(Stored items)
------------------------------------------------------------------------

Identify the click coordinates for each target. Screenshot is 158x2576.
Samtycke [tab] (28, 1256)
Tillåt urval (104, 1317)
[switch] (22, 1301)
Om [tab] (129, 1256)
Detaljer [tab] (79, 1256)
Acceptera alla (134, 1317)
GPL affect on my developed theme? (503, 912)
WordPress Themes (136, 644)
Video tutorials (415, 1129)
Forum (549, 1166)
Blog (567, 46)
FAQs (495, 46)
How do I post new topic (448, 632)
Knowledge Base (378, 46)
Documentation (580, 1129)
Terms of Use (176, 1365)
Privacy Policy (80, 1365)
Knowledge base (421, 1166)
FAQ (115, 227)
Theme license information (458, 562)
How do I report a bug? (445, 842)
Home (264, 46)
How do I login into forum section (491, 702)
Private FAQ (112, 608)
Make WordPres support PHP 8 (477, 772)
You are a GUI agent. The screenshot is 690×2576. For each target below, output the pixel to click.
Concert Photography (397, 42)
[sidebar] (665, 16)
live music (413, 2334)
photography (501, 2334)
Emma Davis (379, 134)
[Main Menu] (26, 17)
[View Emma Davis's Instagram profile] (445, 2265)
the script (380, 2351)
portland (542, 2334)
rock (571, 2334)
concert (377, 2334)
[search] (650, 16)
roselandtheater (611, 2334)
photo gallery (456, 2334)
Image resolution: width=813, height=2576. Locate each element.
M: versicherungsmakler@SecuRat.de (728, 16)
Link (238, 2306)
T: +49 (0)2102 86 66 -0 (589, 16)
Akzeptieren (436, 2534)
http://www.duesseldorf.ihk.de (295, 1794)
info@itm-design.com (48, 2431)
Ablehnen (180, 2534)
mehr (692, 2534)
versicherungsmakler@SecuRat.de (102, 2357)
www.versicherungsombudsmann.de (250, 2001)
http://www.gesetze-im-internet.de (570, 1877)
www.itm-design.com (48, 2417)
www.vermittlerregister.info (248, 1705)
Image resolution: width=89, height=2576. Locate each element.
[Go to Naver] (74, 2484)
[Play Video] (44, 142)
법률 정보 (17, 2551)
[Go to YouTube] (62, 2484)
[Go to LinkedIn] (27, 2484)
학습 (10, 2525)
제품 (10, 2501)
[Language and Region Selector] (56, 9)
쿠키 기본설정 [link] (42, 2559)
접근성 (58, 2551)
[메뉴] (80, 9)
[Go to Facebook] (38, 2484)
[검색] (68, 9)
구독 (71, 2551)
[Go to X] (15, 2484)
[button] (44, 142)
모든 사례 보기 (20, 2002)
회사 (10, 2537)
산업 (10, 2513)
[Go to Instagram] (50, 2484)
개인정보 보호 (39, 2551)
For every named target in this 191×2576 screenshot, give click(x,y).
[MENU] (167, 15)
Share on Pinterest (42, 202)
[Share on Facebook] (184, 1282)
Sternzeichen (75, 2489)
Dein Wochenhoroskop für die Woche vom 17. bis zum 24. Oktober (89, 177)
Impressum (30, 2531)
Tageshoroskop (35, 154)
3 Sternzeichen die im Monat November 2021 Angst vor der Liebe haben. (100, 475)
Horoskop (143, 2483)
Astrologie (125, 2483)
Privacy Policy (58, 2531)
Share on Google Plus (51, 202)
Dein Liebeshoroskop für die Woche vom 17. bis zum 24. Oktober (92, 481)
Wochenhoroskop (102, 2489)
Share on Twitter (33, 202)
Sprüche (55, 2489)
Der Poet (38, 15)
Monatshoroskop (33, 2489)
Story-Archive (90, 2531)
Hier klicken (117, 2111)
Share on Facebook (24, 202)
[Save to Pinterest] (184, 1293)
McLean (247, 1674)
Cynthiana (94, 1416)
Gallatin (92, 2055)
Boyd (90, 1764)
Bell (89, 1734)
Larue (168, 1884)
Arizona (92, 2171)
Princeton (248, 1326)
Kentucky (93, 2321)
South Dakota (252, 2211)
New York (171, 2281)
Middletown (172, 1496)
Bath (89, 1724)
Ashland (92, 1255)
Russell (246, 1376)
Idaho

------------------------------------------------------------------------

The answer should consist solely of the lines from the first line above through the one with "Knowledge Base (378, 46)", both included, repeated exactly.

* Answer area
Identify the click coordinates for each target. Screenshot is 158x2576.
Samtycke [tab] (28, 1256)
Tillåt urval (104, 1317)
[switch] (22, 1301)
Om [tab] (129, 1256)
Detaljer [tab] (79, 1256)
Acceptera alla (134, 1317)
GPL affect on my developed theme? (503, 912)
WordPress Themes (136, 644)
Video tutorials (415, 1129)
Forum (549, 1166)
Blog (567, 46)
FAQs (495, 46)
How do I post new topic (448, 632)
Knowledge Base (378, 46)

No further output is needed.